Há pessoas compartilhando, nas redes, que 70% das mulheres diagnosticadas com câncer são abandonadas. Ao trazerem esse dado, afirmam que se trata de um levantamento da Sociedade Brasileira de Mastologia. Mas, felizmente, não encontrei o aludido percentual ancorado em nenhum estudo de metodologia confiável.

De todo modo, tal dado foi reproduzido, sem referências, por uma médica, membra da mesma Sociedade Brasileira de Mastologia, em uma entrevista para rádio carioca em 2019, e essa entrevista, por sua vez, foi reproduzida pela deputada federal Carla Zambelli em um Projeto de Lei, como se verdade fosse, sem conferir a veracidade da fonte.

Na entrevista, uma das participantes do programa possui falas que são baseadas em suas experiências pessoais, como, por exemplo, ao falar sobre a vida após o câncer, ela cita: “Depois do câncer arrumar emprego? Esquece! Não consegue, há um preconceito muito grande” – felizmente, não encontrei nenhum dado que comprovasse esta sua fala.

A participante continua, então, falando sobre a situação conjugal de pacientes oncológicas: “…além dos maridos, que a maioria vão (sic) embora”. É nesse momento que a médica presente, que faz parte da Sociedade Brasileira de Mastologia, mas não é sua representante legal, fala que “o índice é alto, mais de 70% das mulheres são abandonadas pelos maridos”. Pronto, essa fala foi suficiente para tomarmos tal informação como verdade.

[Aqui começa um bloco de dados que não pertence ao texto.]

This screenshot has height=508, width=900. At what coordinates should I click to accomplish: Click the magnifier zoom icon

Talvez eu mesma já tenha reproduzido esse dado, afinal, me senti contemplada por esta suposta estatística – de fato, me divorciei ao longo de um tratamento contra um câncer de mama. Entretanto, como acadêmica, fiz uma busca em diversos bancos de dados e não encontrei nenhuma pesquisa que respaldasse essa informação. Não conformada, apelei para o Chat GPT e nem mesmo a inteligência artificial conseguiu encontrar qualquer artigo científico que confirmasse a assertiva da médica.

São tempos fáceis para a propagação de fake news, e é necessário termos cautela com o que compartilhamos. Embora a afirmação mencionada pela médica seja amplamente difundida, ela não pode ser facilmente confirmada.

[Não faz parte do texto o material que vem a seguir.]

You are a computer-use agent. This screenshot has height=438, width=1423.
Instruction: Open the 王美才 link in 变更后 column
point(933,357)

Entretanto, é válido ressaltar que há diversos estudos que comprovam que a qualidade do relacionamento pode ser afetada negativamente quando a mulher é diagnosticada com câncer, sobretudo com câncer de mama – um câncer que afeta sobremaneira a autoestima da paciente devido à perda de símbolos sociais de sua feminilidade, como os seios e cabelos.

Além disso, algumas medicações utilizadas durante o tratamento podem afetar diretamente a libido da paciente e a soma destes fatores podem levar à piora do relacionamento conjugal e, em alguns casos, até mesmo ao divórcio.

Talvez eu tenha apresentado esses dados não para “desmascarar” o argumento que muitos têm utilizado, baseado em estatísticas aparentemente sem fundamento, tampouco para alertar sobre os perigos das fake news, mas sim para enfatizar que não precisamos desses dados robustos para ter empatia pelo próximo.

Independentemente de ser uma mulher famosa, como Preta Gil, ou uma anônima, e independentemente de a estatística indicar 70% ou 2%, é doloroso pensar na facilidade com que a promessa "na saúde e na doença" desce pelo ralo. Bastava uma única mulher, seja ela quem fosse, para daqui sentirmos muito. No meio desse triste cenário, meu idealismo vibra pela certeza de que ainda somos capazes de sentir algo pelo outro, independentemente de estatísticas.